Os preços do milho voltaram a subir em praças de São Paulo nas negociações recentes, sustentados pela postura firme dos vendedores e pela necessidade imediata de reposição de parte dos compradores. Segundo o Centro de Estudos Avançados em Economia Aplicada (Cepea), estoques mais reduzidos, atenção às condições climáticas e valorização das cotações internacionais também deram suporte ao movimento.
Compradores retomam negociações
Consumidores que precisam receber o cereal no curto prazo retomaram as compras no mercado disponível e aceitaram pagar valores mais altos. A procura, porém, permanece concentrada em volumes pontuais, enquanto o mercado aguarda o avanço da colheita da segunda safra, que tende a ampliar a oferta nacional nas próximas semanas.
Em outras regiões do país, especialmente no Centro-Oeste, o cenário permanece diferente. O progresso da colheita da safrinha aumentou a disponibilidade do grão e manteve pressão sobre as cotações, resultando em quedas na maior parte das praças acompanhadas pelo Cepea.

Boa parte dos compradores dessas regiões afirma estar abastecida e, por isso, limita novas aquisições às necessidades imediatas. Esse comportamento reduz a liquidez e dificulta uma recuperação mais ampla dos preços, mesmo quando vendedores tentam manter ofertas em patamares mais elevados.

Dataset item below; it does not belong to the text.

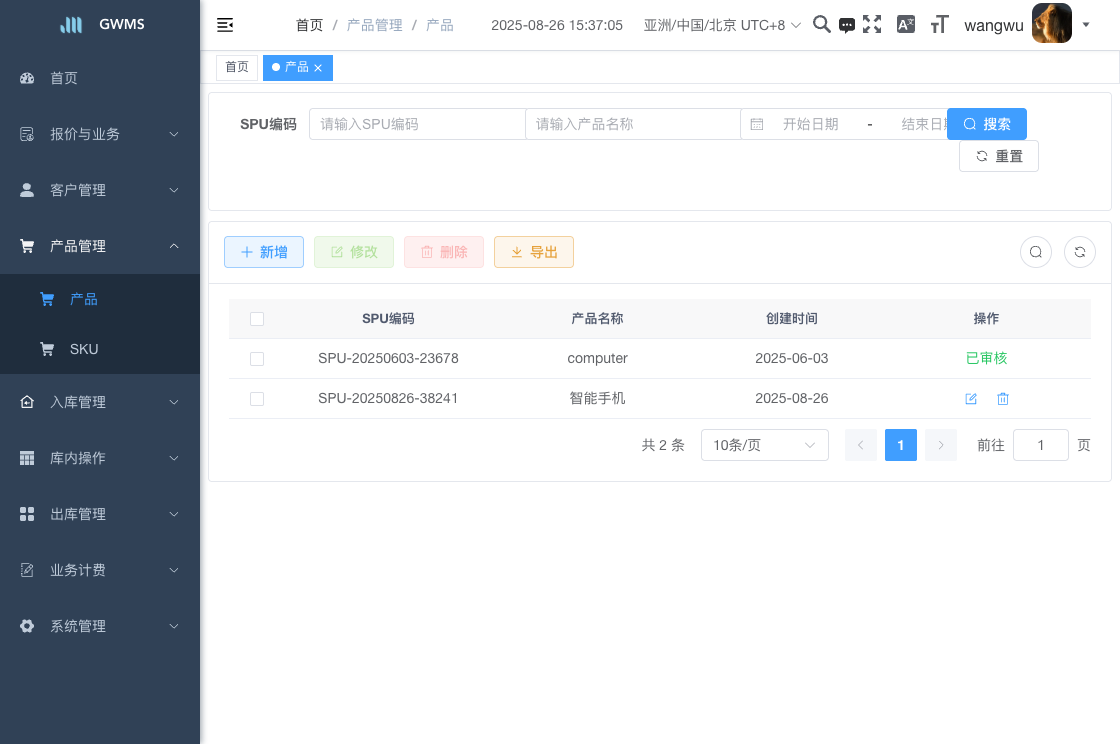Collapse the sidebar with the hamburger icon

pyautogui.click(x=225, y=25)
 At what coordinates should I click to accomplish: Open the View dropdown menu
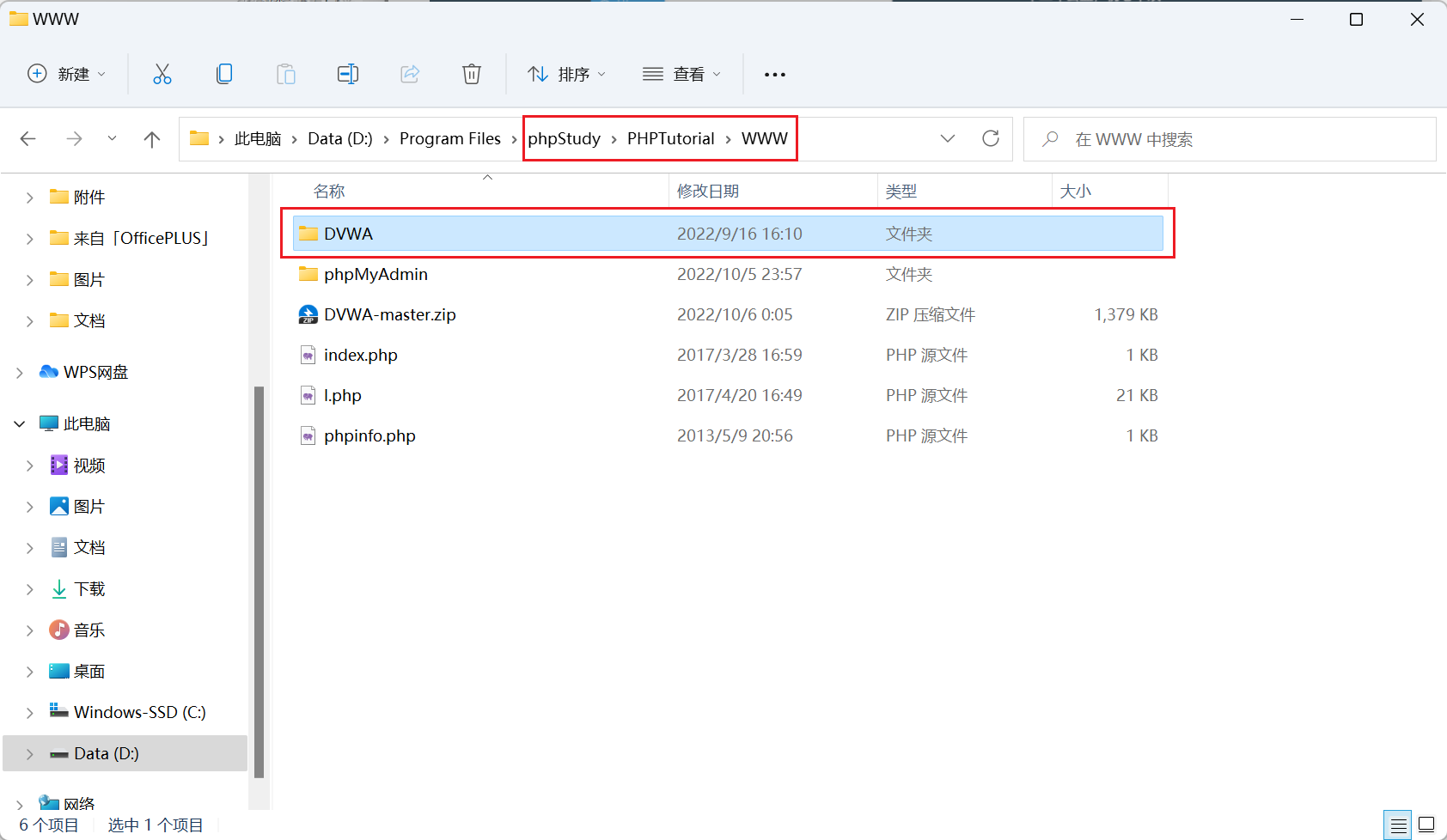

Mercado apresenta diferenças regionais
O mercado apresenta, portanto, comportamentos distintos conforme a localização e o nível de disponibilidade. Em São Paulo, a oferta curta e a demanda de curto prazo favorecem reajustes no mercado spot. Já no Centro-Oeste, o avanço da colheita e os estoques dos consumidores mantêm maior pressão sobre os valores.
Nas próximas semanas, agentes devem acompanhar o ritmo da colheita, o fluxo de transporte para os centros consumidores, as condições climáticas e o desempenho das cotações internacionais. Esses fatores serão determinantes para indicar se a alta paulista ganhará força ou ficará restrita a negociações imediatas.